So, if you've bought yourself a brand new mattress (no doubt, from our list of the best mattresses), what is the right way to dispose of it? The list of options will depend on the condition of the mattress. If it hasn’t gone beyond its useful lifetime – it simply wasn’t the right design for you – you’ll have more choices. Use our expert guide to find the best mattress disposal strategy.

Get your new mattress supplier to take it away

Depending on where you’ve decided to buy the new mattress, you might be able to get the store to take the old one away. The company may take advantage of a specialist recycling service for mattresses. John Lewis, for example, works with the TFR Group, which diverts 100 per cent of the mattresses it processes from landfill.

Meanwhile, if you’re buying a new Ikea mattress, the company can take away the old one. It will be given to a local charity partner who will in turn donate it to someone in need or, if this is not possible, disassemble and recycle it in an environmentally responsible way, the company says.

Other companies that will take the old mattress off your hands when you swap to one of theirs include Casper and Emma

Bear in mind that there may be a charge for taking away your old mattress even though you’ve bought a new one from that company, so always check the T&Cs first.

Dispose of an old mattress yourself

If the store where you’ve bought a new mattress doesn’t offer removal for the old one, you might be able to arrange disposal yourself. Be wary that it’s not just disposal but recycling you’re arranging when that’s your preference.

Here, we look at some of the options:

1. Mattress removal by the council

You could take a look at the mattress disposal services available from your local council. Find out about waste collections in your area by inputting your postcode into the UK government’s site, or going straight to the local authority’s website. However, be aware that you're likely to be charged for this service – and that while some local councils do recycle old mattresses, many don't and they'll end up in landfill.

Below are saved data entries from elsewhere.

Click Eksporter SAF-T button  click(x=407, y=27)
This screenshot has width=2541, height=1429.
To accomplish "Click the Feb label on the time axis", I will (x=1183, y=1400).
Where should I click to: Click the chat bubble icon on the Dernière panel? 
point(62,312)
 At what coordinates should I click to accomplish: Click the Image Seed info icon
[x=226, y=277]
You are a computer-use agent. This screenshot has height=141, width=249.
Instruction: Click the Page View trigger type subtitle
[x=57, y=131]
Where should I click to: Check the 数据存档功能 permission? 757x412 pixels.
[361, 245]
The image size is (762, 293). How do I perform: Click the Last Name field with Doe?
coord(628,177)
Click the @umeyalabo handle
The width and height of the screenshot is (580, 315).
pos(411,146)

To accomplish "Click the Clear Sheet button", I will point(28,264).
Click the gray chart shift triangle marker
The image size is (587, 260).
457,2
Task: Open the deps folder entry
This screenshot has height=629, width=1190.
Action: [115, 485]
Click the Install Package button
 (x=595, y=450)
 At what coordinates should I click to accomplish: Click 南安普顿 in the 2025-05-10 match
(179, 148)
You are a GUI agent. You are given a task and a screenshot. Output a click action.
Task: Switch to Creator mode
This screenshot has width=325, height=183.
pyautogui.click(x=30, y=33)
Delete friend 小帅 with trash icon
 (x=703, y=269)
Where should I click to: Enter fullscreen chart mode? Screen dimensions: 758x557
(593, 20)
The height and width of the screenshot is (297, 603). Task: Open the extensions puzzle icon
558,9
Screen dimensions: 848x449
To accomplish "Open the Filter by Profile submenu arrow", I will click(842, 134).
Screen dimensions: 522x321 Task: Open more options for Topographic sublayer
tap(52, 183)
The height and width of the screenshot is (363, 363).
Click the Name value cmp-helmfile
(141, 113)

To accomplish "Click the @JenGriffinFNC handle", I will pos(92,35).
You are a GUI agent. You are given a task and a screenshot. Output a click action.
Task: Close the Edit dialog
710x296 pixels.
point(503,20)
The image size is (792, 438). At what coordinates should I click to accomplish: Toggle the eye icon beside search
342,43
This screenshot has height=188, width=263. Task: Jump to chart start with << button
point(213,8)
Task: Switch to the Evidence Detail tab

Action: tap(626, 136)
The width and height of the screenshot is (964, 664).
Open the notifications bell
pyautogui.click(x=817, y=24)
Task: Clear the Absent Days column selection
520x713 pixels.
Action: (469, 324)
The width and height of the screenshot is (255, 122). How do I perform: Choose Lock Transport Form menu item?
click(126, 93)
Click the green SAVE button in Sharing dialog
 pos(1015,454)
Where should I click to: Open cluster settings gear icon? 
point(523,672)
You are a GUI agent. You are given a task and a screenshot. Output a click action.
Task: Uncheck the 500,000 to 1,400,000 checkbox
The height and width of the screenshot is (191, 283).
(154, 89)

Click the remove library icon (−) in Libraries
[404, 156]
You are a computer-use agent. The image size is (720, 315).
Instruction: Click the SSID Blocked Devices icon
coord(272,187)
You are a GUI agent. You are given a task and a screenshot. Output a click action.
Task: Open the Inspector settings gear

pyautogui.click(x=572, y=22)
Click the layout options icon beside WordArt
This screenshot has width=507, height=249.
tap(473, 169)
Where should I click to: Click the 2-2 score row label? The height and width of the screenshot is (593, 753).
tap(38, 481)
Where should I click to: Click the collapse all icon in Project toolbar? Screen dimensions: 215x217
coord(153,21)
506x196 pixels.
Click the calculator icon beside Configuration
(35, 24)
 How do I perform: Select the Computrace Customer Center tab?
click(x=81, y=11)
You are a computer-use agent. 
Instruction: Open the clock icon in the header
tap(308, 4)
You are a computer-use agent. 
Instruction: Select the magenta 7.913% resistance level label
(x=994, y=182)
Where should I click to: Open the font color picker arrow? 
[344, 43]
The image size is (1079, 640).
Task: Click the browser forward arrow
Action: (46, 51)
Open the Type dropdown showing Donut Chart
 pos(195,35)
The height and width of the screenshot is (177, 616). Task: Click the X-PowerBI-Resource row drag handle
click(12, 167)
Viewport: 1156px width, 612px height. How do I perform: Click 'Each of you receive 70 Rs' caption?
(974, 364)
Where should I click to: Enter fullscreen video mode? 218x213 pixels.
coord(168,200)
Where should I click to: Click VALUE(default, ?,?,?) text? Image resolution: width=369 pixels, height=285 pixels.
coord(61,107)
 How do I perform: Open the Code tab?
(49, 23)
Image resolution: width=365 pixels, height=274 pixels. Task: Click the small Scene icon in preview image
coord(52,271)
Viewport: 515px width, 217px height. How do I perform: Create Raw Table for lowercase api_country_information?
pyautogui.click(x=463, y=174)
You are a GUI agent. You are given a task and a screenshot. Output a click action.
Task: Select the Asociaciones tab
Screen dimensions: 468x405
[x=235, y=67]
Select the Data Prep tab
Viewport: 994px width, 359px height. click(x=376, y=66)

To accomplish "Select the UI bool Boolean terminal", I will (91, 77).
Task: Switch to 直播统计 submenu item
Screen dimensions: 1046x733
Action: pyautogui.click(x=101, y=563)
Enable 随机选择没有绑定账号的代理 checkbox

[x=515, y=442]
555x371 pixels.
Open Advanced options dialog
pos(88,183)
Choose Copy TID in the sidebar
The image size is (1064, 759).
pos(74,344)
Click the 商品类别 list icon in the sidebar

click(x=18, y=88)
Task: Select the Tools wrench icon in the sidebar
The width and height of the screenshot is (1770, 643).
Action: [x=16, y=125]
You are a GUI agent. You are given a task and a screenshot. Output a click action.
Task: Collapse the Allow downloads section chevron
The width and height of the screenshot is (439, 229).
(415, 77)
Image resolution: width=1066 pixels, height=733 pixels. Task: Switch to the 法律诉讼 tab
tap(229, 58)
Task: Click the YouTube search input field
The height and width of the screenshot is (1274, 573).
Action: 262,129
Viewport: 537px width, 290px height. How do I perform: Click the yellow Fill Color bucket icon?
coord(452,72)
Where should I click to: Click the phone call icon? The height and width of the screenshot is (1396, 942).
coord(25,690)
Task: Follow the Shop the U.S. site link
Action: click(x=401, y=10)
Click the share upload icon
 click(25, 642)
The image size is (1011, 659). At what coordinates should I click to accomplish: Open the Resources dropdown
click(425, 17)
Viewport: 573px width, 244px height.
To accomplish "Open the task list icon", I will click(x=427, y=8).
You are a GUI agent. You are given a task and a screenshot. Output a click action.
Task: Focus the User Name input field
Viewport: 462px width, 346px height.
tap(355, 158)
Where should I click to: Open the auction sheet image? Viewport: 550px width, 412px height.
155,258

So, if what happens to the mattress next concerns you, be aware that you can’t assume it will be recycled. It could, for example, be shredded and used with other waste to generate electricity, or it might still end up in landfill. Where it’s not made clear on your local authority’s site, you’ll need to ask.

2. Take the mattress to the tip

Check first if your local tip deals with mattress disposal. If so, you’ll have to be able to fit the mattress into a car, of course, to get it to the local waste centre. Mattress too big to squash in or don’t have a car? You might be back to contacting your local council to arrange collection, which as we've said above is likely to incur a charge.

3. Use a mattress recycling service

There’s also the option to contact a mattress recycling service about mattress disposal, such as, and arrange for it to take yours. Some of these services are free; others will levy a charge, depending on where you live, so always check first.

4. Freecycle: Donate your old mattress

For a mattress that’s in good nick, there’s the opportunity to find it a new home yourself. Freecycle and you’ll keep it out of landfill. Finding someone who needs a mattress in your local community means it won’t have to be hauled too far either.

5. British Heart Foundation: give an old mattress to charity

Like the idea of giving it to a charity? The British Heart Foundation accepts mattresses for its furniture shops if they’re in good clean condition with no rips, tears or stains. It’s important that the mattress still has its fire label referring to BS 7177 in place. If your mattress is up to scratch, book the free collection. 

Thinking Salvation Army mattress donation? Unfortunately, the charity isn’t currently in a position to accept them.

6. Donate the mattress to a low income family

Mattress disposal needn't be about throwing it away. You could also take a look at the Furniture Donation Network if you want to contribute to charity. Items it collects are given to low-income families, or sold to help fund its social welfare objectives. Once again, your mattress will need to have its fire label sewn in, and be in very good or excellent condition. If you’re not sure yours qualifies, upload a photo to the site and fill out the form to check. 

It’s also worth approaching local charities so long as the mattress has the appropriate fire label and is in great shape.

7. Sell the mattress

Advertising a good mattress yourself is an option, too, of course. Try Preloved, Gumtree or eBay to sell it secondhand.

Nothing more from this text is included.